The Wrights had spent the summer of 1903 building the Flyer, to be driven by a 12 horsepower engine of their design. It was crated and shipped from Dayton to Kitty Hawk in September, when the Wrights set up camp and began to assemble the Flyer. On December 14th the wind was right and a signal flag was raised to invite any interested members of the Coast Guard stationed at Kill Devil. The Wrights wanted witnesses in the event of success. A coin was tossed to see who would make the first attempt. Wilbur won and lay down on the wing to start the engine. The plane sputtered, dipped on one wing and crashed into the sand. Repairs were made and on December 17 the signal flag was raised again. Five men and a boy arrived to watch the new attempt. It was Orville's turn to fly. He later recalled the moment.

"After running the motor a few minutes to heat it up, I released the wire that held the machine to the track and the machine started forward into the wind. Wilbur ran at the side of the machine, holding the wing to balance it on the track . . . One of the life-saving men snapped the camera for us, taking a picture just as the machine had reached the end of the track and had risen to a height of about two feet. The course of the flight up and down was exceedingly erratic partly due to the irregularity of the air, and partly to the lack of experience in handling this machine . . . A sudden dart when a little over 120 feet from the point at which it rose into the air . . . ended the flight . . . This flight lasted only 12 seconds, but it was nevertheless the first in the history of the world in which a machine carrying a man had raised itself by its own power into the air in full flight, had sailed forward without reduction of speed and had finally landed at a point as high as that from which it started."
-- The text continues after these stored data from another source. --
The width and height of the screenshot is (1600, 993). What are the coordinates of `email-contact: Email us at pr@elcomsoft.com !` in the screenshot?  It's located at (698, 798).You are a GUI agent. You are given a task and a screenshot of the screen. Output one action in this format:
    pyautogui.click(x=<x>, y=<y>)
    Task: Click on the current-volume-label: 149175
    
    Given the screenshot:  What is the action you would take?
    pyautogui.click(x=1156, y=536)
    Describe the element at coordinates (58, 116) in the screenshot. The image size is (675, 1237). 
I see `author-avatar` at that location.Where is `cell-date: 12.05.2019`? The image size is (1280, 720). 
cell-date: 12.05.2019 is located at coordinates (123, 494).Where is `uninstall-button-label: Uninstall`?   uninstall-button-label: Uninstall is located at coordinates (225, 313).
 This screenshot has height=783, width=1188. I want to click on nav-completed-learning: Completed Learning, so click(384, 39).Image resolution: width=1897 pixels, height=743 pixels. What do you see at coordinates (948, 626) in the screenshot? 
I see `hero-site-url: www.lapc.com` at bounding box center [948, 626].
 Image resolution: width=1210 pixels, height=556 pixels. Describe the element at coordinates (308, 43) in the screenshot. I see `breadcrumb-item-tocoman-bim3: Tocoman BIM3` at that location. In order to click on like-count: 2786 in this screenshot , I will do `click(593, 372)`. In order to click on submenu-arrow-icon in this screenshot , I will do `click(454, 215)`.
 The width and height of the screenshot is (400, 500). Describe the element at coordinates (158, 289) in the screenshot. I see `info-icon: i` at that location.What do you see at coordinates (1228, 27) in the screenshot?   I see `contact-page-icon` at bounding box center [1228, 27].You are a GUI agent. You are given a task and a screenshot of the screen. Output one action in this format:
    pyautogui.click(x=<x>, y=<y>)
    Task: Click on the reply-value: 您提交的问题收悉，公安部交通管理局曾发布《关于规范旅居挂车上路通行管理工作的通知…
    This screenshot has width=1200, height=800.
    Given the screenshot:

The Flyer was in excellent shape so Wilbur made the second flight of the day. He flew 175 feet in 12 seconds. Orville improved upon that with 200 feet in 15 seconds. By noon Wilbur had flown again, this time traveling 852 feet in 59 seconds. The pitch control on the Flyer was overly sensitive, and the glider ended up in the sand. Flight was over for the day - but a new era of flight had just begun. Not that anyone took much notice. Perhaps it was Langley's public failure of the week before. Perhaps it was the new dirigible hoopla coming out of Europe. In any event no ticker tape parades heralded the Wrights' achievement. The hometown paper, the Dayton Journal, made no mention in the early editions and the later editions got the facts wrong. Incredibly it would be five years before the Wrights got their just due. During that time they were snubbed - twice - by the U.S. War Department and once by the British War Office. Finally in 1908 the War Department signed a contract for a Wright Flyer, provided it could meet certain tests. A month later a plan was instituted for the formation of a Wright company in France. Wilbur went to France to demonstrate the aircraft while Orville stayed at home to carry out the U.S. army testos.

The demonstrations by the Wrights in 1908 were really the first time the world came to know what had been accomplished five years earlier. And did they love it! Wilbur, in the words of the secretary of the Aeronautical Society in Britain, was "in possession of a power which controls the fate of nations ..." One of the French newspapers exclaimed that Wilbur's flights presented "one of the most exciting spectacles ever presented in the history of applied science." French aviator pioneers agreed with Rene Gasnier, who simply said, "We are like children compared with the Wrights." Orville was causing sensations of his own in the States, as he broke every known flying record including duration (an hour and fifteen minutes) and altitude (310 feet). By the end of the year Wilbur and Orville had accumulated over 36 hours of flight - more than six times that of all other pilots combined.

Fame has its price, and the Wright brothers would later be victimized by the attacks of jealous petty people. But for the moment they could savor their well-deserved recognition. And their accomplishment will forever be recorded in the history of aviation for they made flight a reality.